====== Supplied passage ======
Shazam for conferences?

Michael Nielsen has a pretty interesting blog pos on “Doing science online” (which I discovered through Bruce Sterling). I pretty much agree with him that

we are going to change the way scientists work; we are going to change the way scientists share information; we are going to change the way expert attention itself is allocated, developing new methods for connecting people, for organizing people, for leveraging people’s skills. They will be redirected, organized, and amplified. The result will speed up the rate at which discoveries are made, not in one small corner of science, but across all of science.

(And if you want to share your ideas on how we are going to make this happen, then please do consider submitting to TELSci2.0!)

The reasons why science will change, IMHO, are very similar to the reasons why music has changed: as we’ve moved from scarcity to abundance, we need to change how we relate to our material. The solution to the explosion of publications is not going to be faster reading😉

One practical idea I’ve been contemplating lately is that of a ‘Shazam for conferences’. Many of you will be familiar with the Shazam application for music. Basically, it allows you to record 10-15 seconds of an arbitrary song. The application sends that sample to its server and back comes a response that identifies the song, the artist, the album it comes from, etc. Pretty neat, and I’ve discovered quite a few songs this way.
====== Dataset extract ======
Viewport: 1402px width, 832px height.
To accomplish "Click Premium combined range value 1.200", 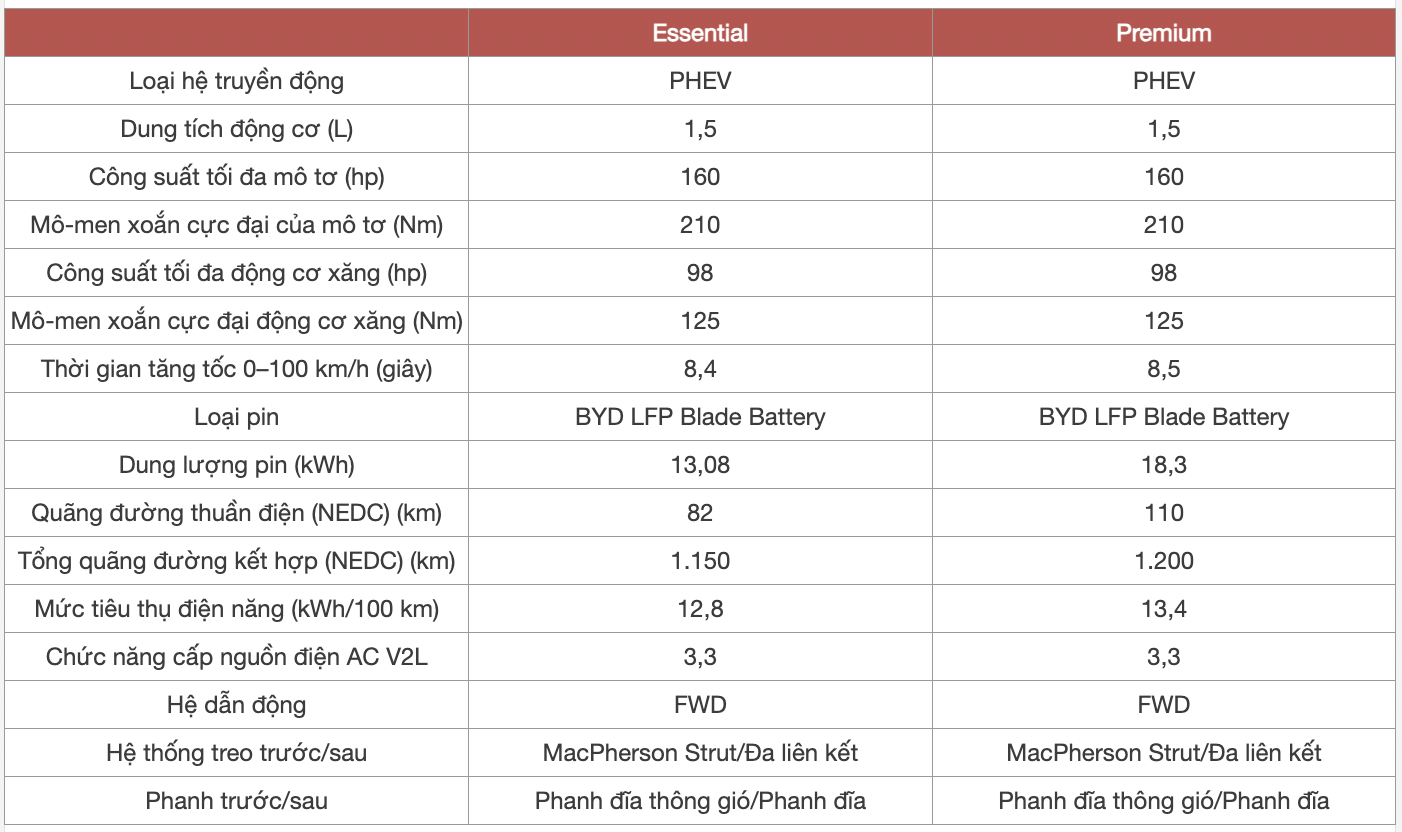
======
__Requests__:
(a) According to the blog post, how long a sample of a song does the Shazam application let you record?
(b) Using the blog post, explain why the author thinks science will change.
(c) Write out the blog post's text exactly, beginning at the words that contain "Shazam for conferences?" and stopping after "all of science.".
Answer using only the blog post.

__Solutions to the exercise__:
(a) 10-15 seconds.

(b) The author thinks science will change for reasons much like those that changed music. As we have moved from scarcity to abundance, we need to change how we relate to our material.

(c)
Shazam for conferences?

Michael Nielsen has a pretty interesting blog pos on “Doing science online” (which I discovered through Bruce Sterling). I pretty much agree with him that

we are going to change the way scientists work; we are going to change the way scientists share information; we are going to change the way expert attention itself is allocated, developing new methods for connecting people, for organizing people, for leveraging people’s skills. They will be redirected, organized, and amplified. The result will speed up the rate at which discoveries are made, not in one small corner of science, but across all of science.